Check each of the three statements below against the solution template excerpt. Answer yes or no for each, and quote the exact words from the excerpt that decide it.
1. The table and stored procedure must be stored in the database that holds your configuration.
2. The ParameterName column accepts null values.
3. The Description column may be left null.

Document excerpt:
---

How to use this solution template

Create a control table in Azure SQL Database to store the Metadata.

[NOTE] > The table and stored procedure can be stored in any database, but preferred in a database where you store all your configuration in.

[sql]
CREATE TABLE [configuration].[Environment_Parameter1](
	[ParameterId] [int] IDENTITY(1,1) NOT NULL,
	[ParameterName] [varchar](128) NOT NULL,
	[ParameterValue] [nvarchar](max) NOT NULL,
	[Description] [nvarchar](max) NULL,

CONSTRAINT [PK_Environment_Parameter1] PRIMARY KEY CLUSTERED
    (
    	[ParameterId] ASC
    )WITH (STATISTICS_NORECOMPUTE = OFF, IGNORE_DUP_KEY = OFF, OPTIMIZE_FOR_SEQUENTIAL_KEY = OFF) ON [PRIMARY]
    ) ON [PRIMARY]

INSERT [configuration].[Environment_Parameter] ( [ParameterName], [ParameterValue], [Description]) VALUES (N'yourResourceGroupName', N'', N'ResourceGroupName of your Azure Synapse or ADF Instance')
GO
INSERT [configuration].[Environment_Parameter] ( [ParameterName], [ParameterValue], [Description]) VALUES (N'SubscriptionId', N'XXXXXXXX', N'SubscriptionId of your Azure Synapse or ADF Instance')

---

Information provided:
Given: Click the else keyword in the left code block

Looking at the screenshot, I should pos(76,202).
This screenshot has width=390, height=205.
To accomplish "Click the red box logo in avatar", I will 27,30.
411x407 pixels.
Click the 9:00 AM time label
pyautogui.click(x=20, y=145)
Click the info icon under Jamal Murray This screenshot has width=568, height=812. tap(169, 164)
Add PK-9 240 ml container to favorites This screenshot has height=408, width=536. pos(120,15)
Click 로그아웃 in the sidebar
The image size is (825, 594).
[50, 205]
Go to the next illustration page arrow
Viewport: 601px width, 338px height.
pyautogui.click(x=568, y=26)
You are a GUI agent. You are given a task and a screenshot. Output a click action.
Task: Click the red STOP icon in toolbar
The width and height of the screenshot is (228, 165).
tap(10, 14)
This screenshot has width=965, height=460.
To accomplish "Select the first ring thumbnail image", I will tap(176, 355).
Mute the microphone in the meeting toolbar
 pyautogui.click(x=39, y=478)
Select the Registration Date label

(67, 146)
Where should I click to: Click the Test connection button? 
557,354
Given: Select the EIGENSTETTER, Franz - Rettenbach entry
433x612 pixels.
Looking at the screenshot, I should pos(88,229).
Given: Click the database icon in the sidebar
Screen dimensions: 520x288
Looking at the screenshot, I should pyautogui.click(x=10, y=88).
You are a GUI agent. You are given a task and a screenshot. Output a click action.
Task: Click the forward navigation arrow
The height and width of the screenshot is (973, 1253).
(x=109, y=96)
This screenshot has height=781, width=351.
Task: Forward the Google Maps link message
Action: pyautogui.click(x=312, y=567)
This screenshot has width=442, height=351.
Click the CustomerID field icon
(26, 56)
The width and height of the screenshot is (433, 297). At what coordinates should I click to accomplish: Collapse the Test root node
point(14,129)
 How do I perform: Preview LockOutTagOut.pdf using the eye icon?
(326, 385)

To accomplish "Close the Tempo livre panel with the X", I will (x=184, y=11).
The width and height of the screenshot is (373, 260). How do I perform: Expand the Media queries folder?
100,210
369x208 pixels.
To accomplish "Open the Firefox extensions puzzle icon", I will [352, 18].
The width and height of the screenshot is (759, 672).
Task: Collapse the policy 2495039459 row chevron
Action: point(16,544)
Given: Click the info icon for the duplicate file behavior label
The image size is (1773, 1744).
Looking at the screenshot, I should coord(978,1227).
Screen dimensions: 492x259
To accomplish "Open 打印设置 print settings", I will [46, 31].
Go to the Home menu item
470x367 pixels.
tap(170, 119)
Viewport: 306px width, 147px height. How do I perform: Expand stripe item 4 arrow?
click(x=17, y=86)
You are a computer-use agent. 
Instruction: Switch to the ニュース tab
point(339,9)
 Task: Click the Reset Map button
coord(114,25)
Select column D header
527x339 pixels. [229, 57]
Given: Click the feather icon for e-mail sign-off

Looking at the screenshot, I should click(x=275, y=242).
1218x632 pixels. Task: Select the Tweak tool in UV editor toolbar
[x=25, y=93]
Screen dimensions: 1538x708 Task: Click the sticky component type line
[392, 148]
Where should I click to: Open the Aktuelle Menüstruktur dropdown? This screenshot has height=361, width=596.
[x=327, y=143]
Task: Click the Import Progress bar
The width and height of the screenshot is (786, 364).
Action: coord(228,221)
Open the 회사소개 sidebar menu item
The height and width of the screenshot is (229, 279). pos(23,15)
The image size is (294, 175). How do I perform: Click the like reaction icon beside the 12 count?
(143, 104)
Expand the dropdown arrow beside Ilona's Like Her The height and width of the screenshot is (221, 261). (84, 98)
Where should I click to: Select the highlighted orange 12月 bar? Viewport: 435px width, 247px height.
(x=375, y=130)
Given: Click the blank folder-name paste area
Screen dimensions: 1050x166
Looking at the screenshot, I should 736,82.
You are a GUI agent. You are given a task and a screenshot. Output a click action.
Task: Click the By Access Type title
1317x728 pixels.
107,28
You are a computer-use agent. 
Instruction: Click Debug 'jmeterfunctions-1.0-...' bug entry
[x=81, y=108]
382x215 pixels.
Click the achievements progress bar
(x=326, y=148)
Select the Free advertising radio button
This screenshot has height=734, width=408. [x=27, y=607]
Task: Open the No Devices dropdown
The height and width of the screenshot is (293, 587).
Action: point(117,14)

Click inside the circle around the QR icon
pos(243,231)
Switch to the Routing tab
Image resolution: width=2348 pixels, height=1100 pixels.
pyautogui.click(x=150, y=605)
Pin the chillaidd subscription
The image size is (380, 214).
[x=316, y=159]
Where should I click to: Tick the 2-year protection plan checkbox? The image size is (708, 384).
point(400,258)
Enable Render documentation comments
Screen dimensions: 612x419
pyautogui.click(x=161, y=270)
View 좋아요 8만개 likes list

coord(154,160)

---

In response:
1. No: "The table and stored procedure can be stored in any database, but preferred in a database where you store all your configuration in."
2. No: "[ParameterName] [varchar](128) NOT NULL"
3. Yes: "[Description] [nvarchar](max) NULL"